OFFER TO PURCHASE FOR CASH
                     ALL OUTSTANDING SHARES OF COMMON STOCK

                                       OF
                            BRISTOL HOTELS & RESORTS

                                       AT

                              $9.50 NET PER SHARE

                                       BY
                            BHR NORTH AMERICA, INC.

                    AN INDIRECT, WHOLLY OWNED SUBSIDIARY OF

                                    BASS PLC

                                                                   March 6, 2000

To Brokers, Dealers, Commercial
  Banks, Trust Companies and Other Nominees:

    We have been appointed by BHR North America, Inc., a Delaware corporation
(the "Purchaser") and an indirect, wholly owned subsidiary of Bass PLC
("Parent"), to act as Information Agent in connection with its offer to purchase
all outstanding shares of common stock, par value $0.01 per share (the
"Shares"), of Bristol Hotels & Resorts, a Delaware corporation (the "Company"),
at $9.50 per Share, net to the seller in cash, upon the terms and subject to the
conditions set forth in the Purchaser's Offer to Purchase dated March 6, 2000
and the related Letter of Transmittal (which together constitute the "Offer").

    For your information and for forwarding to your clients for whom you hold
Shares registered in your name or in the name of your nominee, we are enclosing
the following documents:

    1.  Offer to Purchase dated March 6, 2000;

    2.  Letter of Transmittal for your use and for the information of your
       clients, together with GUIDELINES FOR CERTIFICATION OF TAXPAYER
       IDENTIFICATION NUMBER ON SUBSTITUTE FORM W-9 providing information
       relating to backup federal income tax withholding;

    3.  Notice of Guaranteed Delivery to be used to accept the Offer if the
       Shares and all other required documents cannot be delivered to
       ChaseMellon Shareholder Services, L.L.C. (the "Depositary") by the
       Expiration Date (as defined in the Offer to Purchase);

    4.  A form of letter which may be sent to your clients for whose accounts
       you hold Shares registered in your name or in the name of your nominee,
       with space provided for obtaining such clients' instructions with regard
       to the Offer; and

    5.  Return envelope addressed to ChaseMellon Shareholder Services, L.L.C.,
       as the Depositary.

    WE URGE YOU TO CONTACT YOUR CLIENTS AS PROMPTLY AS POSSIBLE.

    THE OFFER AND WITHDRAWAL RIGHTS EXPIRE AT 12:00 MIDNIGHT, NEW YORK CITY
TIME, ON FRIDAY, MARCH 31, 2000, UNLESS THE OFFER IS EXTENDED.

    The Purchaser will not pay any fees or commissions to any broker or dealer
or other person (other than the Information Agent or the Depositary as described
in the Offer to Purchase) for soliciting tenders of Shares pursuant to the
Offer.
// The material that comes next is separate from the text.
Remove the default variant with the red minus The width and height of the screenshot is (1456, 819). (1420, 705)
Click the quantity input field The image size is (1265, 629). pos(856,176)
The Purchaser will, however, upon request, reimburse brokers, dealers,
commercial banks and trust companies for reasonable and necessary costs and
expenses incurred by them in forwarding materials to their customers. The
Purchaser will pay all stock transfer taxes applicable to its purchase of Shares
pursuant to the Offer, subject to Instruction 6 of the Letter of Transmittal.

    In order to accept the Offer, a duly executed and properly completed Letter
of Transmittal (or a facsimile thereof) and any required signature guarantees
or, in the case of a book-entry transfer of Shares, an Agent's Message (as
defined in the Offer to Purchase) in lieu of the Letter of Transmittal, and any
other required documents, should be sent to the Depositary by 12:00 midnight,
New York City time, on Friday, March 31, 2000.

    Any inquiries you may have with respect to the Offer should be addressed to,
and additional copies of the enclosed materials may be obtained from the
undersigned at the address and telephone number set forth on the back cover of
the Offer to Purchase.

                                          Very truly yours,

                                          MacKenzie Partners, Inc.

    NOTHING CONTAINED HEREIN OR IN THE ENCLOSED DOCUMENTS SHALL CONSTITUTE YOU
THE AGENT OF BHR NORTH AMERICA, INC., THE INFORMATION AGENT OR THE DEPOSITARY,
OR AUTHORIZE YOU OR ANY OTHER PERSON TO USE ANY DOCUMENT OR MAKE ANY STATEMENT
ON BEHALF OF ANY OF THEM IN CONNECTION WITH THE OFFER OTHER THAN THE DOCUMENTS
ENCLOSED HEREWITH AND THE STATEMENTS CONTAINED THEREIN.